Excerpt provided »
※ ※ ※

Scholarship Winners 2010

The Foreign Press Association 2010 Scholarship Winners were CLAIR MAC DOUGALL (1ST) from Australia, OYVIND GUSTAVSEN (2ND) from Norway, SHREEYA SINHA (2ND) from India, PRITTI PATNAIK (3RD) from Indian, and DARIA SOLOVIEVA (3RD) from Russia.


Like many young journalists, I have had a love-hate relationship with words for most of my life. But throughout my travels in South Asia and the Middle East I began to understand the power of words and their relationship to democracy and freedom. It was during my travels through countries full of poverty and political repression that I decided I wanted to use words to reflect truth and reality and take up the wonderful burden of being a reporter.

Born in Melbourne, Australia, I graduated with first-class Honors in political theory at Monash University in 2007 and moved to Delhi to work as an interning reporter at the Indian Express. I then worked as an editor of an agricultural weekly in an Australian town called Wagga Wagga, before coming to New York to study journalism at Columbia. After graduating I hope to work as a foreign correspondent in Africa.


From Norway he received his first newspaper job as a 16 year-old. Hired by the national daily paper, Vart Land, he worked afternoons and evenings sorting out news, updating the photo archive and writing short stories. He was the youngest employee in their news department.

While serving in the Norwegian Army, he was appointed to the Press and Information Office at NATO’s Joint Warfare Center. Facilitating press conferences and updating journalists with the latest news from the Kosovo operations gave him a taste of international reporting.

He took a deeper dive into foreign news during his internship in the Middle East as a correspondent for the Norwegian daily Dagen. Based in Jerusalem, he travelled to Gaza, the West Bank and Jordan covering the so-called Second Intifada.

Currently completing his M.A. in political journalism at Columbia University Graduate School of Journalism, Oyvind has explored political movements within Native American communities. Upon graduation, he hopes to continue to create awareness of under reported issues by telling stories that pierce both the heart and the mind of his readers.


Shreeya is a multimedia journalist based in New York. She’s investigated oil revenue flows in developing countries, covered the legal aid crisis in New York and reported on psychological trauma in gangs. She also uses social media platforms to report and raise awareness about the Pulitzer Center on Crisis Reporting and CNN International’s Business Unit, where she also helps produce a daily show, World Business Today.

Prior to joining the team Shreeya interned at CNBC-TV18 and CNNIBN in India. She was raised in India, Nigeria, Zimbabwe, Vietnam, and Bangladesh, before studying in the foothills of the Indian Himalayas, Boston, and New York.

※ ※ ※

Given material »
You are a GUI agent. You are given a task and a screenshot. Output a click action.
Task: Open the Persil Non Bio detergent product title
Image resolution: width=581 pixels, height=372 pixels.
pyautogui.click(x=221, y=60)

※ ※ ※

Goal of the exercise »
Echo the part of the scholarship winners text starting at "From Norway he" and ending at "of international reporting.". The listing has nothing to do with the scholarship winners text.

Finished exercise »
From Norway he received his first newspaper job as a 16 year-old. Hired by the national daily paper, Vart Land, he worked afternoons and evenings sorting out news, updating the photo archive and writing short stories. He was the youngest employee in their news department.

While serving in the Norwegian Army, he was appointed to the Press and Information Office at NATO’s Joint Warfare Center. Facilitating press conferences and updating journalists with the latest news from the Kosovo operations gave him a taste of international reporting.